Hi Mike, what you’ve described here is very very similar to what Jan is 
building.

Adam



Re: [DISCUSS] Per-doc access control

2019-02-27 Thread Michael Fair
>
> There are certainly a bunch of interesting challenges around providing
> identities that are meaningful across multiple servers in different
> domains, and I think that’s worth digging into, but I wanted to avoid
> anyone thinking that replication could trivially defeat the per-doc _access
> controls that Jan has been working on here. Cheers,
>
>
I think it depends on what you mean by "defeat".
I haven't heard enough that suggests replication can't trivially defeat
access controls yet
That's exactly the question I'm asking.

Let's look at two specific cases:


So in one case, it's a "pull only" replica; say you are pulling from my
server to yours.

Once you read your available docs into your DB, you can grant yourself
write privileges to every document there.

My original database is obviously unchanged, but in a more p2p environment
where the idea is that the data is "daisy chaining" between replicas in a
"mesh" instead of a "star" topology; the access controls on documents in
the mesh is completely untrustworthy if those kinds of rewrites can happen.



The other case is a bi-directional replication scenario because we want
both our servers to have "some" write access to "some" documents in a
database that we share, such that we wish to replicate the full set of
documents between each other but maintain access controls.  This case seems
to completely break down because you can modify any document you have read
access to and then I could easily replicate those changes back from you.

.

In the scenarios I'm envisioning, once a document gets onto a machine, the
administrator of that machine can completely rewrite the access controls to
any document (and by extension rewrite the document itself); if those
changes are able to replicate out to other databases, and especially back
up to the original source, that's what I see poses a problem.

I suppose one fix idea is that when replicating, outbound uses read access
controls and inbound enforces write access controls; but this would have to
be at the level of tracking what entity made the modifications and not the
entity doing the replication.

I'm looking at scenarios where there is more than one user accessing the
replica because it's a multimaster distributed infoset scenario.

 Perhaps you are thinking that the model is more "hub and spoke" where the
replica is only for a singular user?


Re: [DISCUSS] Per-doc access control

2019-02-27 Thread Michael Fair
On Wed, Feb 27, 2019 at 10:36 AM Adam Kocoloski  wrote:

> Hi Mike, just picking out this one snippet:
>
> > On Feb 27, 2019, at 12:16 PM, Michael Fair 
> wrote:
> >
> > If I get a replica of a database from your server, what, if anything,
> > prevents me from granting myself access controls to the entire database?
>
> Replication is a client of the API like everyone else and cannot bypass
> the access controls on the source. You can only create a replication which
> has at most access to all the documents in the database that you can access
> yourself; i.e. a replication of a database with per-doc access controls
> enabled may only transfer a subset of the documents in the database.
>

Right, but generally speaking READ access is very prevalent, WRITE access
is much more restrictive.

Or are these "access controls" really just the binary "exposed"/"not
exposed" sort such that had these documents simply gone into a different
database in the first place, and the view indexes tracked in a "per
database" way then everything would work as expected?

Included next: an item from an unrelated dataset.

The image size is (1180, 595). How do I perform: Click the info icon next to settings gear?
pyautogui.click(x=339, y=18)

In fact, maybe "the same doc in multiple user centered databases" is not
such a bad idea/model to consider.

Currently, I see this idea in Couch that documents belong to a particular
"named document collection" called a database.  A view is really just
another kind of "named document collection".

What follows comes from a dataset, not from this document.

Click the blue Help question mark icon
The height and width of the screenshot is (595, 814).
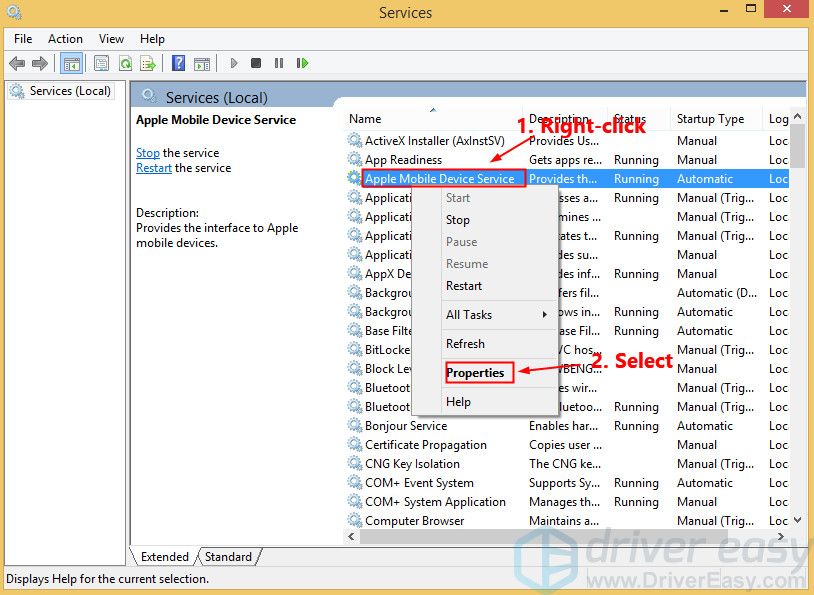(x=178, y=63)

What if instead of a "database", there was simply the single universal
document store and a "database" is then more like a "view" that documents
became a member of just like a user's access controlled "slice" would be?
(i.e. the dbname becomes more like of a document access filter and less a
grouping and storage boundary)

Users then have a "per user scope/database" which they always access
through when they connect to the server.
The top level list of "_databases" the user sees is actually just a list of
those "named collections" that the user can access.  To the client side
APIs nothing really changes for them, what changes is how Couch internally
organizes itself to make "databases" a construct of the access control
feature and no longer a structural primitive.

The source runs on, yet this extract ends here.